The takedown notice confused Kimball, since he had never even heard of the song or band before, and he replied to Apogee to report the mistake.

“I sent [Apogee] an e-mail back that was basically like, I’m sure there’s a clerical error, you might want to check that,” he said.

On Friday, the Office of Judicial Affairs dropped the charges against Kimball, suspecting that someone hacked into LimeWire with his IP address.

Junior Hunter Zager received a takedown notice Sept. 26 for the song “Teenagers” by My Chemical Romance. She said she had the song on her computer, most likely from a CD, but did not acquire it through LimeWire. She said she had only loaded the program onto her computer a day or two before.

“The song I’m being accused for is one that I have on my computer, but it’s still random,” she said. “I have it, but I didn’t share it, which is what I’m being accused of.”

Zager said she is very meticulous about computer security because of the dangers of viruses and file sharing.

“I would not share files,” she said. “I don’t want things coming into my computer that aren’t legit.”

LimeWire gives users the option to not share files on their computer and Zager used that option. She said she is worried other files on her computer could get her into trouble.

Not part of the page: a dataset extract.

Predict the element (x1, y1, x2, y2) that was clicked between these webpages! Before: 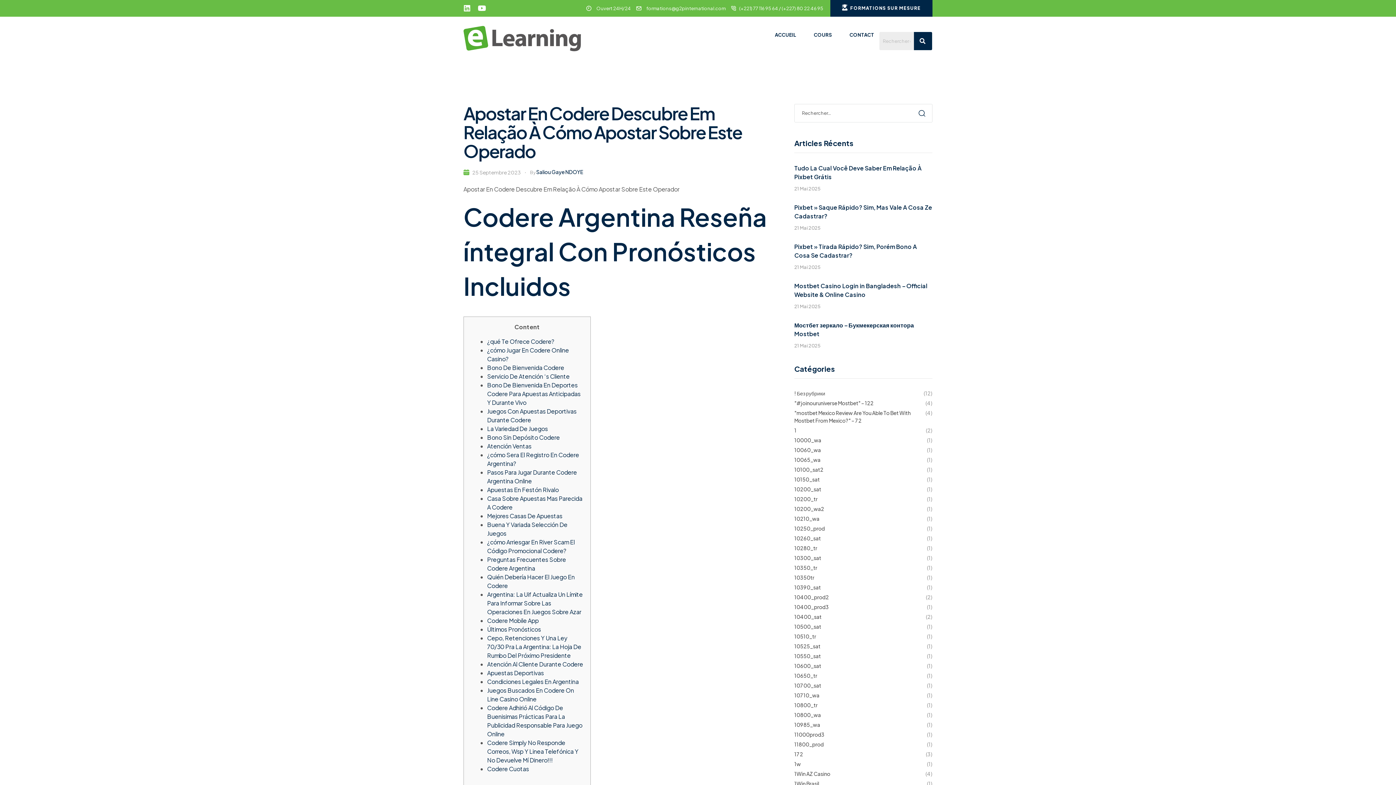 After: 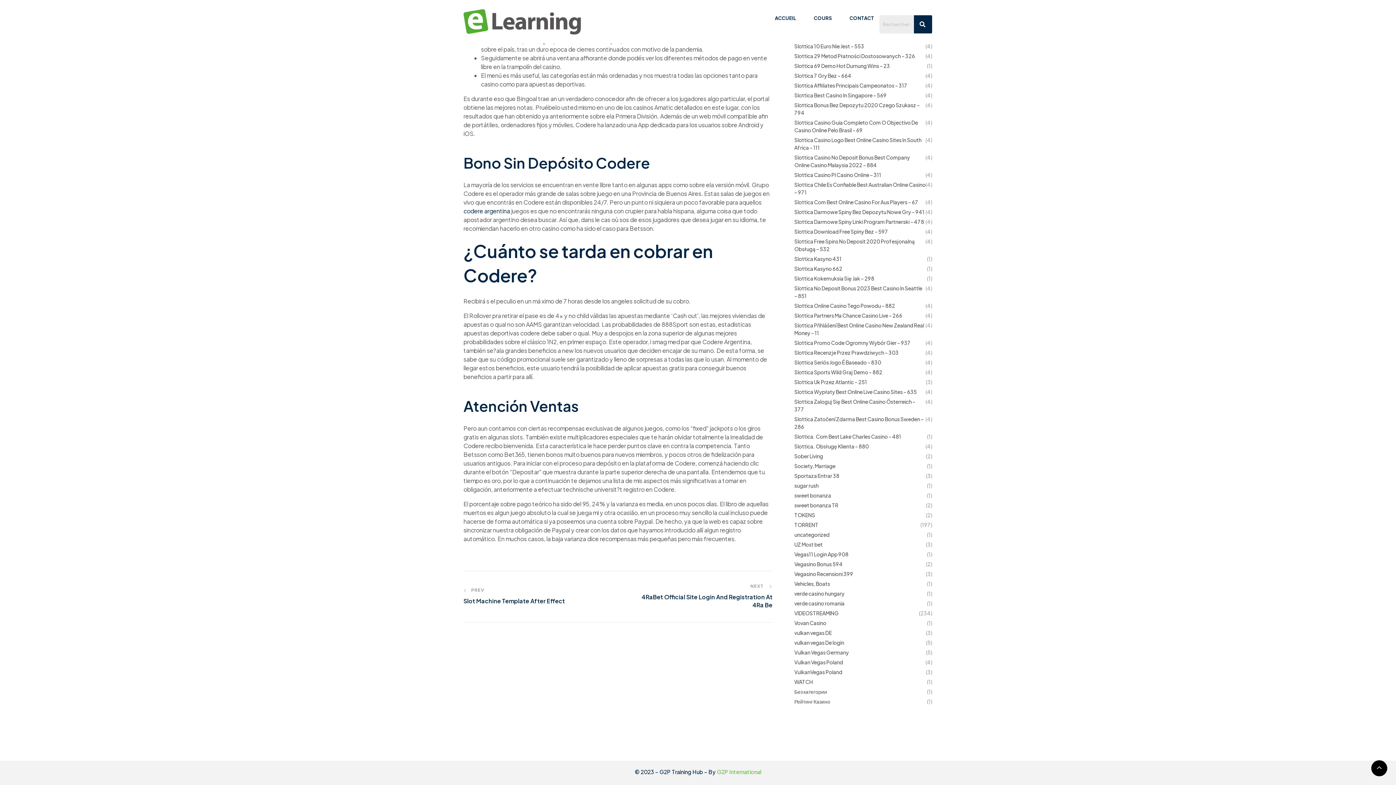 Action: label: La Variedad De Juegos bbox: (487, 425, 548, 432)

“I don’t know what can make you guilty and what makes you innocent,” she said. “But at this point, I’m ready to erase my entire music library just because I’m so terrified of what e-mail they’re going to send me next.”

Zager said she believes LimeWire can be confusing and misleading for users.

“You don’t even know what you’re getting when you download it, I mean, how do you know what’s legal and what’s not?” she said.

Leary said the college will continue to educate students through posters and fliers about the dangers of illegal downloading in hopes of preventing further action against students.

Weil said so far this semester, the college has not received any pre-settlement letters, which he said appear to be sent out once a month, but he is still concerned about student conduct.

“These takedown notices … indicate that students are still actively engaged in this type of behavior of sharing these files and therefore are putting themselves at risk to potentially receiving a settlement letter,” he said.